Re: [PATCH] libxl: Don't insert PCI device into xenstore for HVM guests

xen-devel.lists.xenproject.org archive mirror
 help / color / mirror / Atom feed

From: Konrad Rzeszutek Wilk <konrad.wilk@oracle.com>
To: Malcolm Crossley <malcolm.crossley@citrix.com>
Cc: Wei Liu <wei.liu2@citrix.com>,
	Ian Campbell <ian.campbell@citrix.com>,
	Stefano Stabellini <stefano.stabellini@eu.citrix.com>,
	Ian Jackson <ian.jackson@eu.citrix.com>,
	xen-devel@lists.xen.org,
	Ross Lagerwall <ross.lagerwall@citrix.com>
Subject: Re: [PATCH] libxl: Don't insert PCI device into xenstore for HVM guests
Date: Wed, 10 Jun 2015 16:10:56 -0400	[thread overview]
Message-ID: <20150610201056.GA5464@l.oracle.com> (raw)
In-Reply-To: <556DD049.1090209@citrix.com>

On Tue, Jun 02, 2015 at 04:48:25PM +0100, Malcolm Crossley wrote:
> On 02/06/15 15:34, Konrad Rzeszutek Wilk wrote:
> > On Tue, Jun 02, 2015 at 11:06:26AM +0100, Malcolm Crossley wrote:
> >> On 01/06/15 18:55, Konrad Rzeszutek Wilk wrote:
> >>> On Mon, Jun 01, 2015 at 05:03:14PM +0100, Malcolm Crossley wrote:
> >>>> On 01/06/15 16:43, Ross Lagerwall wrote:
> >>>>> On 06/01/2015 04:26 PM, Konrad Rzeszutek Wilk wrote:
> >>>>>> On Fri, May 29, 2015 at 08:59:45AM +0100, Ross Lagerwall wrote:
> >>>>>>> When doing passthrough of a PCI device for an HVM guest, don't insert
> >>>>>>> the device into xenstore, otherwise pciback attempts to use it which
> >>>>>>> conflicts with QEMU.
> >>>>>>
> >>>>>> How does it conflict?
> >>>>>
> >>>>> It doesn't work with repeated use. See below.
> >>>>>
> >>>>>>>
> >>>>>>> This manifests itself such that the first time a device is passed to a
> >>>>>>> domain, it succeeds. Subsequent attempts fail unless the device is
> >>>>>>> unbound from pciback or the machine rebooted.
> >>>>>>
> >>>>>> Can you be more specific please? What are the issues? Why does it
> >>>>>> fail?

→ **DATASET EXTRACT**
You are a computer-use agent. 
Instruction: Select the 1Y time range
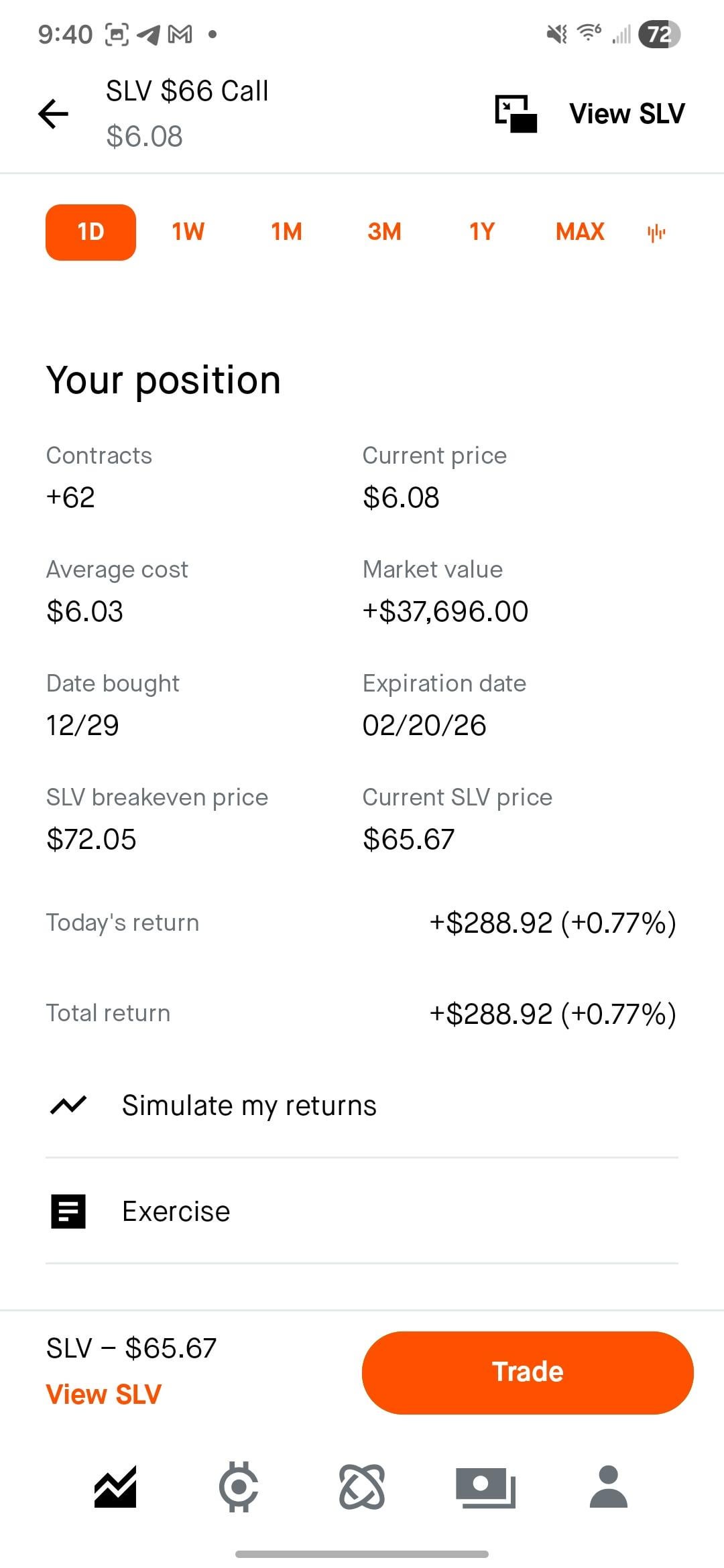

→ **EXERCISE TASKS**
• A. Update the part of the libxl patch thread that opens with the words containing "On Tue, Jun 02, 2015 at 04:48:25PM" and closes with "conflicts with QEMU.", putting "the device model" in place of "QEMU".
• B. In the libxl patch thread, what has to happen for later attempts to pass a device to a domain to succeed?
• C. Carry on the libxl patch thread from the point where it stops.

→ **OUTPUTS FOR THE TASKS**
• A.
On Tue, Jun 02, 2015 at 04:48:25PM +0100, Malcolm Crossley wrote:
> On 02/06/15 15:34, Konrad Rzeszutek Wilk wrote:
> > On Tue, Jun 02, 2015 at 11:06:26AM +0100, Malcolm Crossley wrote:
> >> On 01/06/15 18:55, Konrad Rzeszutek Wilk wrote:
> >>> On Mon, Jun 01, 2015 at 05:03:14PM +0100, Malcolm Crossley wrote:
> >>>> On 01/06/15 16:43, Ross Lagerwall wrote:
> >>>>> On 06/01/2015 04:26 PM, Konrad Rzeszutek Wilk wrote:
> >>>>>> On Fri, May 29, 2015 at 08:59:45AM +0100, Ross Lagerwall wrote:
> >>>>>>> When doing passthrough of a PCI device for an HVM guest, don't insert
> >>>>>>> the device into xenstore, otherwise pciback attempts to use it which
> >>>>>>> conflicts with the device model.

• B. The device has to be unbound from pciback, or the machine has to be rebooted.

• C.
> >>>>>
> >>>>> Without this patch, if a device (e.g. a GPU) is bound to pciback and
> >>>>> then passed through to a guest using xl pci-attach, it appears in the
> >>>>> guest and works fine. If the guest is rebooted, and the device is again
> >>>>> passed through with xl pci-attach, it appears in the guest as before but
> >>>>> does not work. In Windows, it gets something like Error Code 43 and on
> >>>>> Linux, the Nouveau driver fails to initialize the device (with error -22
> >>>>> or something). The only way to get the device to work again is to reboot
> >>>>> the host or unbind and rebind it to pciback.
> >>>>>
> >>>>> With this patch, it works as expected. The device is bound to pciback
> >>>>> and works after being passed through, even after the VM is rebooted.
> >>>>>
> >>>>>>
> >>>>>> There are certain things that pciback does to "prepare" an PCI device
> >>>>>> which QEMU also does. Some of them - such as saving the configuration
> >>>>>> registers (And then restoring them after the device has been detached) -
> >>>>>> is something that QEMU does not do.
> >>>>>>
> >>>>>
> >>>>> I really have no idea what the correct thing to do is, but the current
> >>>>> code with qemu-trad doesn't seem to work (for me).
> > 
> > I think I know what the problem is. Do you by any chance have the XSA133-addenum
> > patch in? If not could you apply it and tell me if it works?

Ping?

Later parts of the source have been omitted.